## Directions
Your answer should hold every line of the records below that contains the string "computer".
=== Section Start ===
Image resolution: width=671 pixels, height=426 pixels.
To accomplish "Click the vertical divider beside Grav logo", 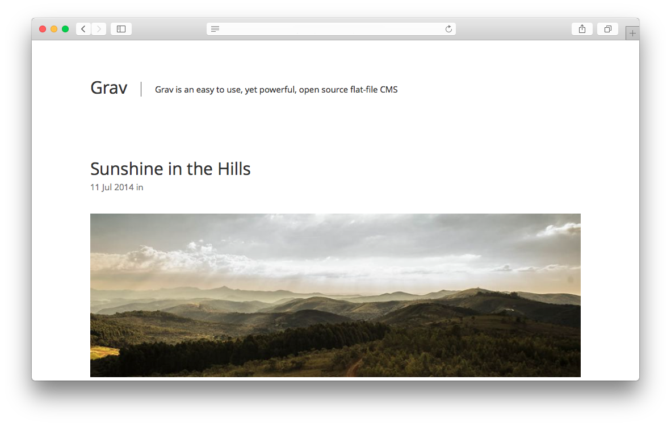I will pos(141,89).
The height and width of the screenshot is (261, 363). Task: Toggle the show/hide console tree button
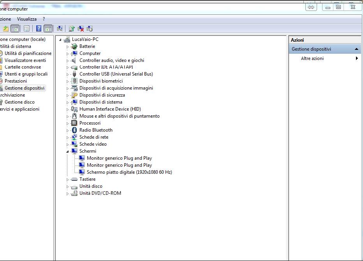(15, 28)
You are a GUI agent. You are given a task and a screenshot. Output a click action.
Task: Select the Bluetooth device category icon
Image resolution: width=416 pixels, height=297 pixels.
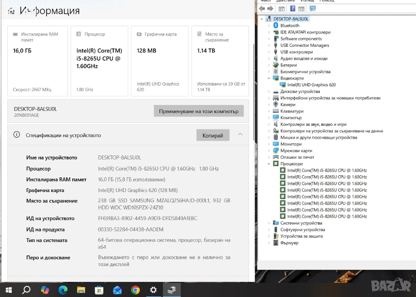click(276, 26)
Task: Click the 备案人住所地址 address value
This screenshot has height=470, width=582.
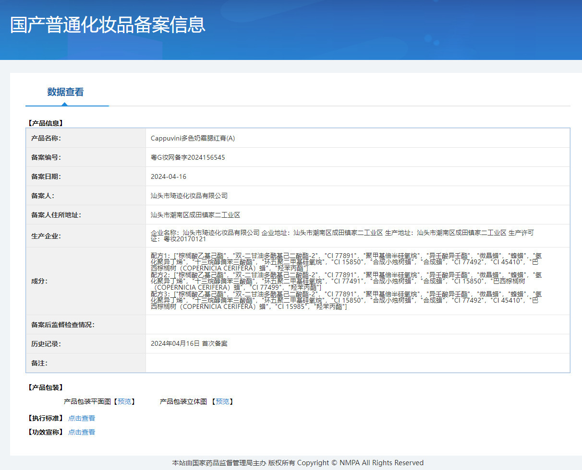Action: point(195,215)
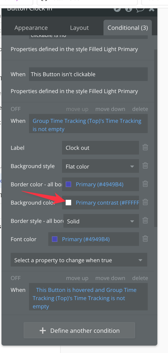Screen dimensions: 168x353
Task: Open the Background style Flat color dropdown
Action: click(101, 166)
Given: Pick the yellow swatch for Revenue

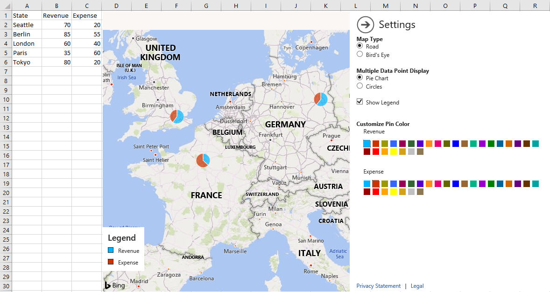Looking at the screenshot, I should coord(394,152).
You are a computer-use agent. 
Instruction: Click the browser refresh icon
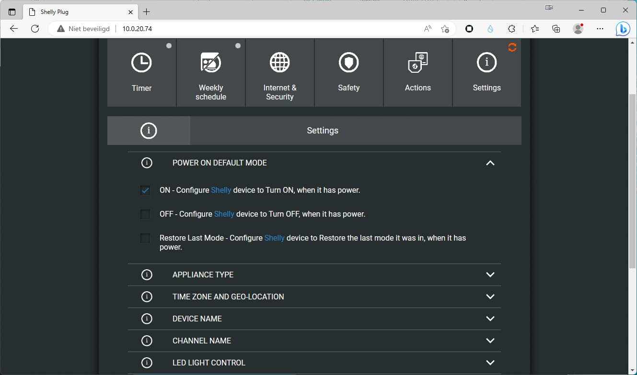coord(35,29)
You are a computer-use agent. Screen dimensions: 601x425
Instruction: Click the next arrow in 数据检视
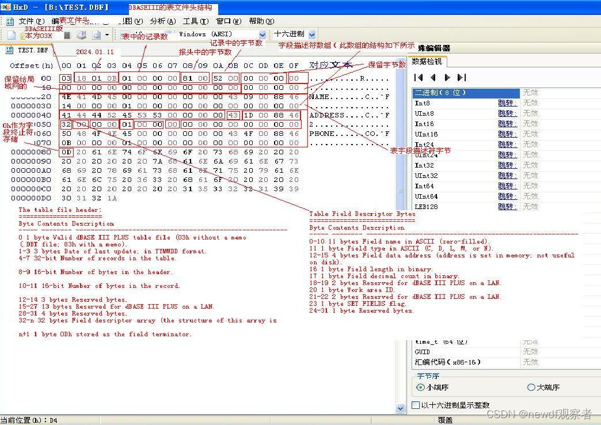pyautogui.click(x=447, y=77)
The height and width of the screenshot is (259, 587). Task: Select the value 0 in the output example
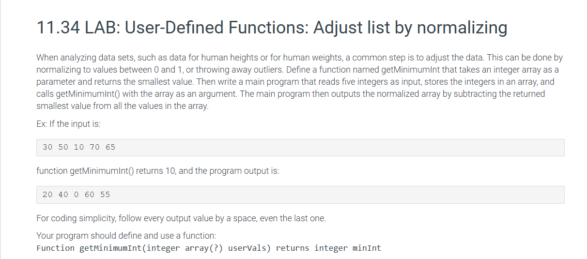(77, 195)
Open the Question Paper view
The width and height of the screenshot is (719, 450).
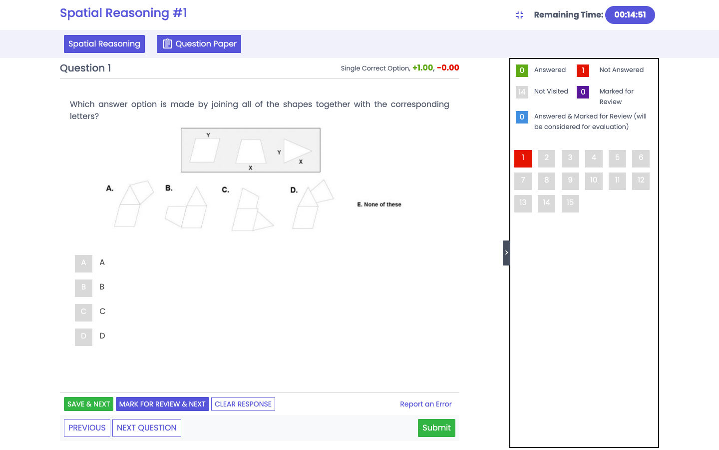199,44
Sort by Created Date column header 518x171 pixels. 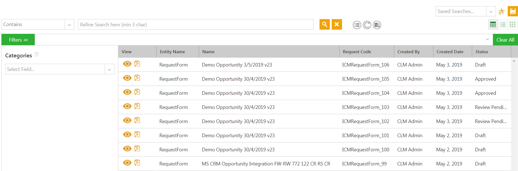coord(450,52)
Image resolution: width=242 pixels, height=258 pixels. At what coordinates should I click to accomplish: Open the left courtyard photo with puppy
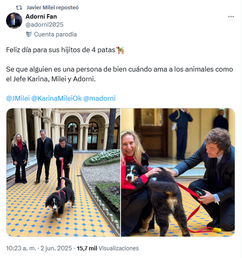click(x=63, y=172)
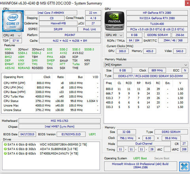This screenshot has height=174, width=190.
Task: Click the BIOS Version E1763IMS.51D field
Action: point(71,134)
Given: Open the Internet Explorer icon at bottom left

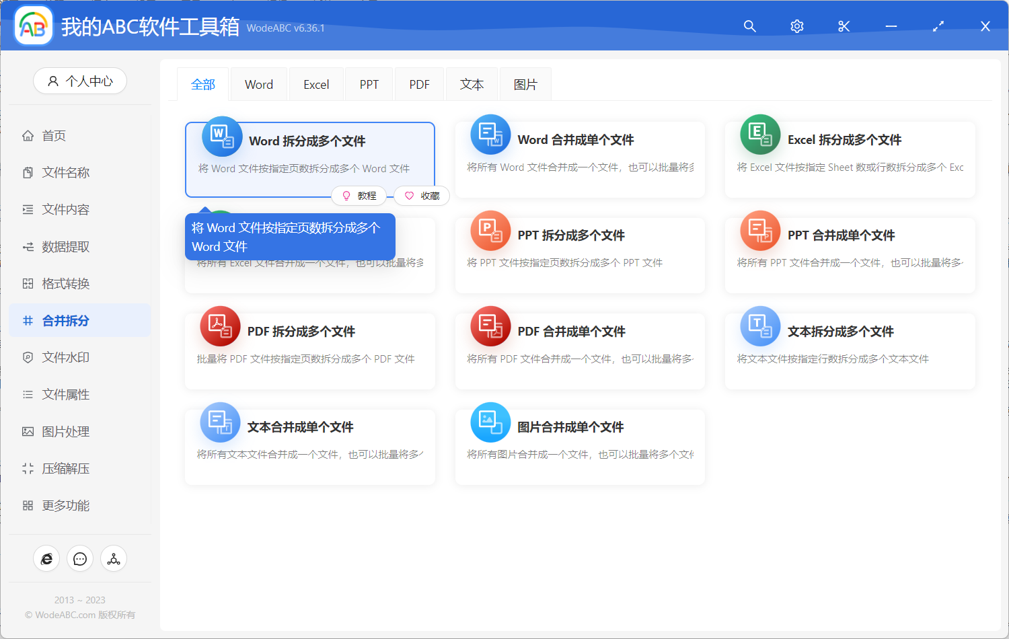Looking at the screenshot, I should (x=46, y=558).
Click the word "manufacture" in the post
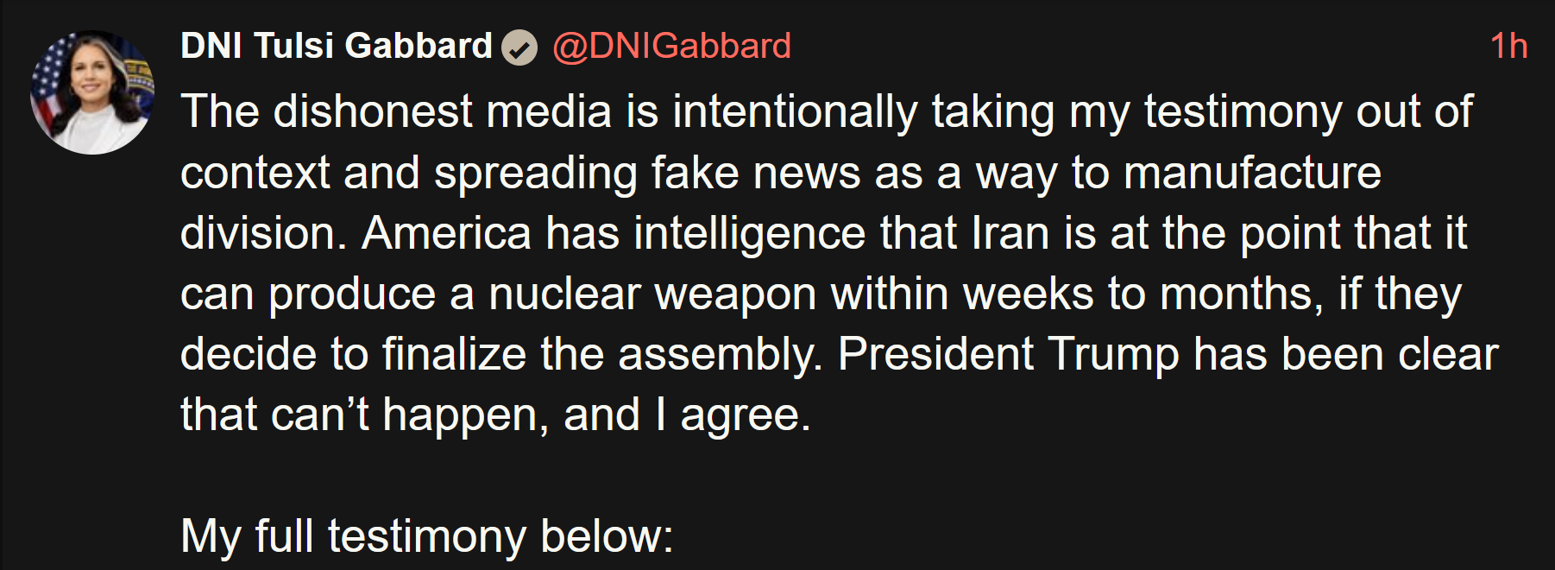1555x570 pixels. click(x=1252, y=173)
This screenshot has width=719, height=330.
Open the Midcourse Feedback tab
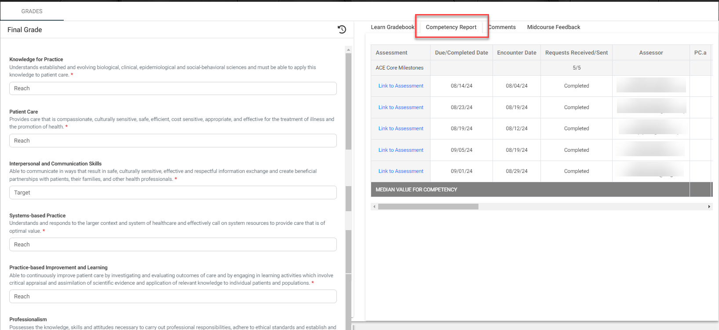tap(553, 27)
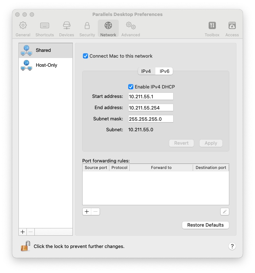255x273 pixels.
Task: Click the Subnet mask field
Action: pos(151,119)
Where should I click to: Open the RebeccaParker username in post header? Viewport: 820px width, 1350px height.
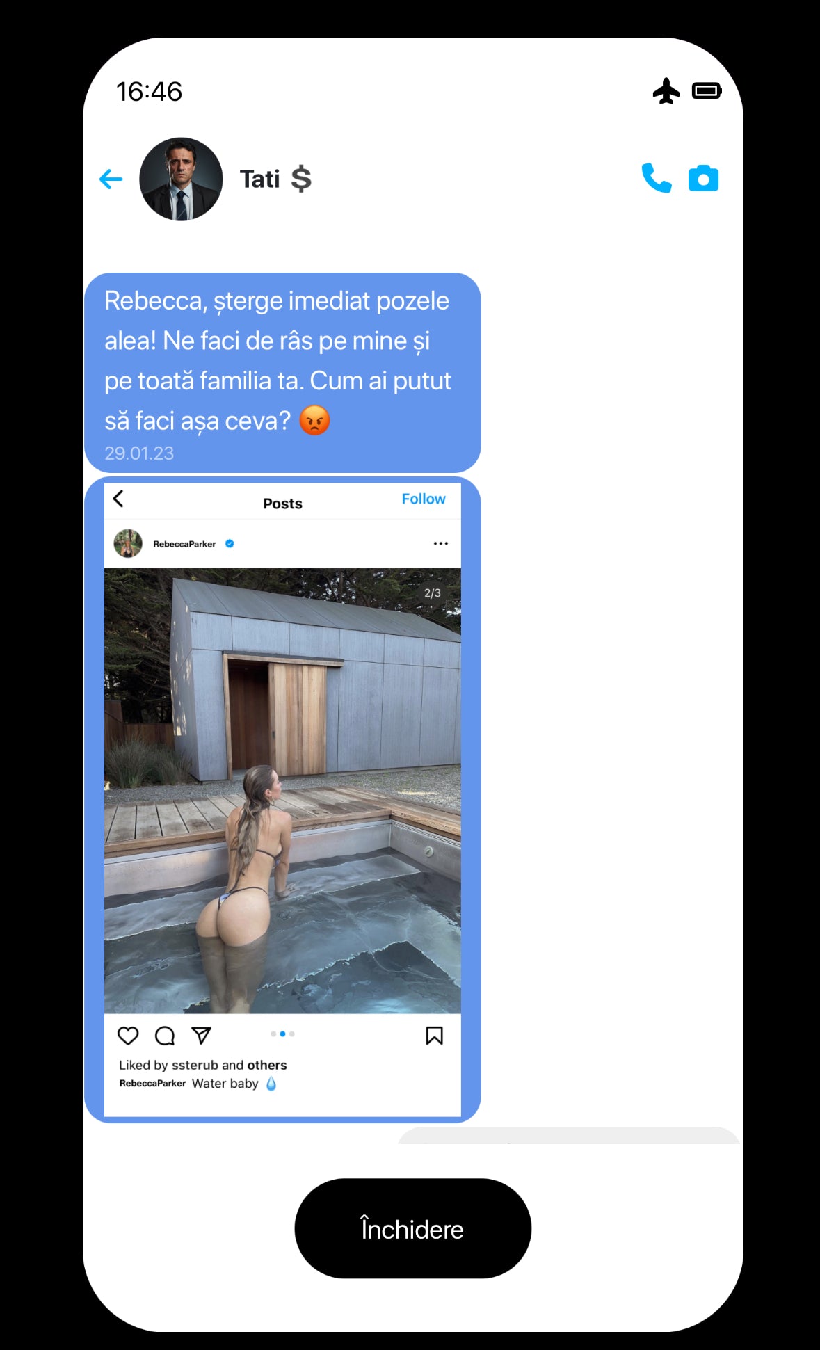click(x=184, y=544)
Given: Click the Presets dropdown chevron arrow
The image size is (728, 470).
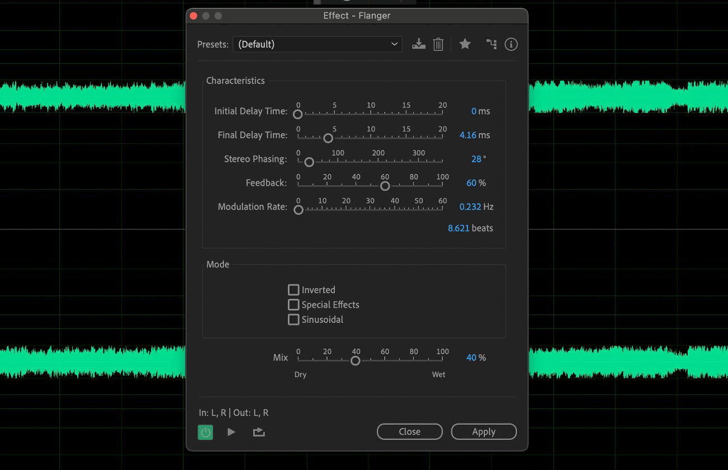Looking at the screenshot, I should pos(395,44).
=== Section End ===
## Result of this exercise
You are a computer-use agent. 
You are a computer-use agent. Screen dimensions: 601x425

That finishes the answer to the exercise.